** BEGIN Supplied records **

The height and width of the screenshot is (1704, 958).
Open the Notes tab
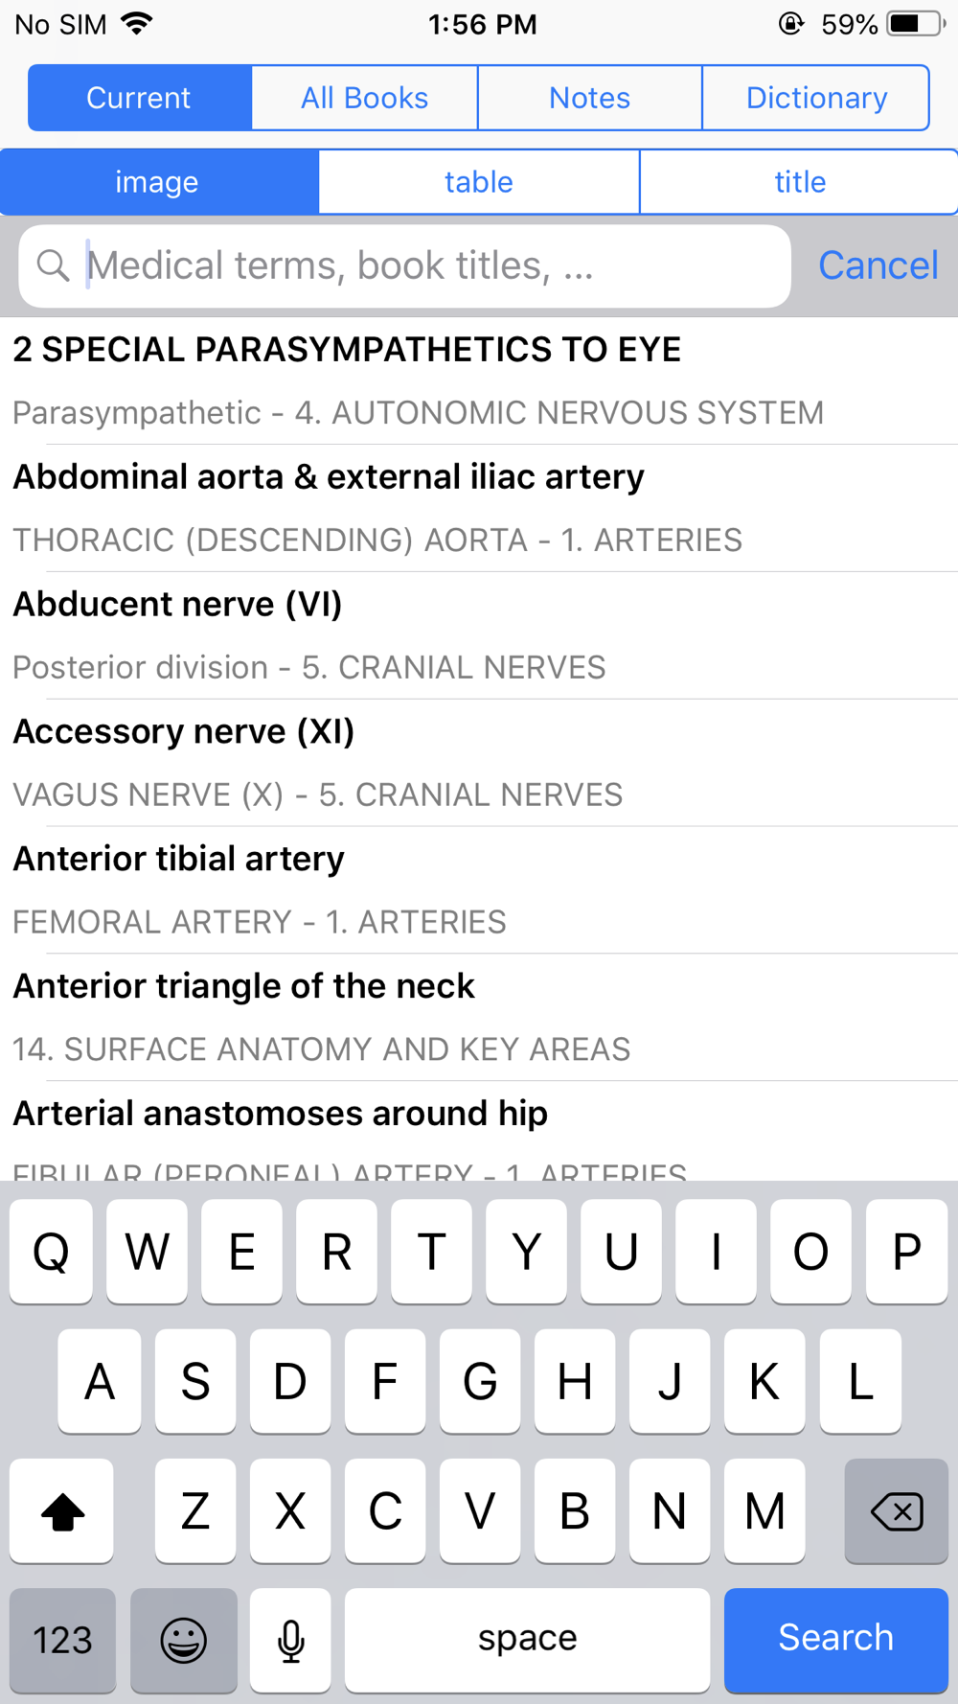click(590, 98)
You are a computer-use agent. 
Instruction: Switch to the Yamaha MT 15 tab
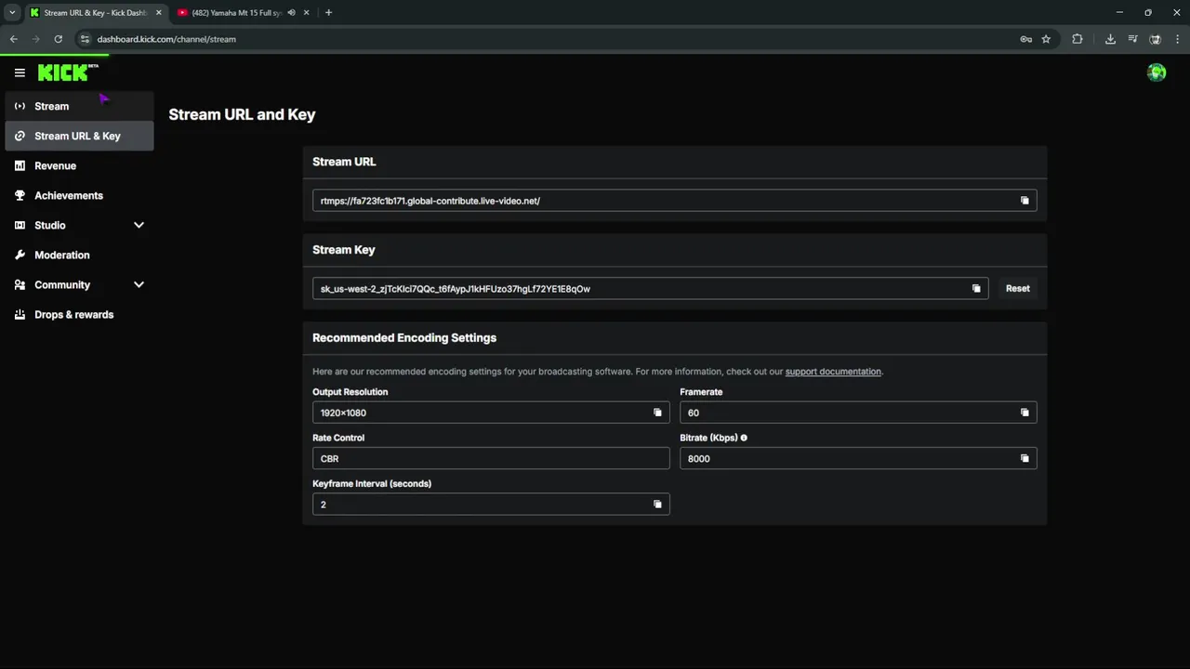(236, 13)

** END Supplied records **

__Written exercise__
Can you copy the items from the line containing "You are a computer-use agent." through the end of the items, both ends included, leaving the pictures out?

__Exercise solution__
You are a computer-use agent. 
Instruction: Switch to the Yamaha MT 15 tab
(236, 13)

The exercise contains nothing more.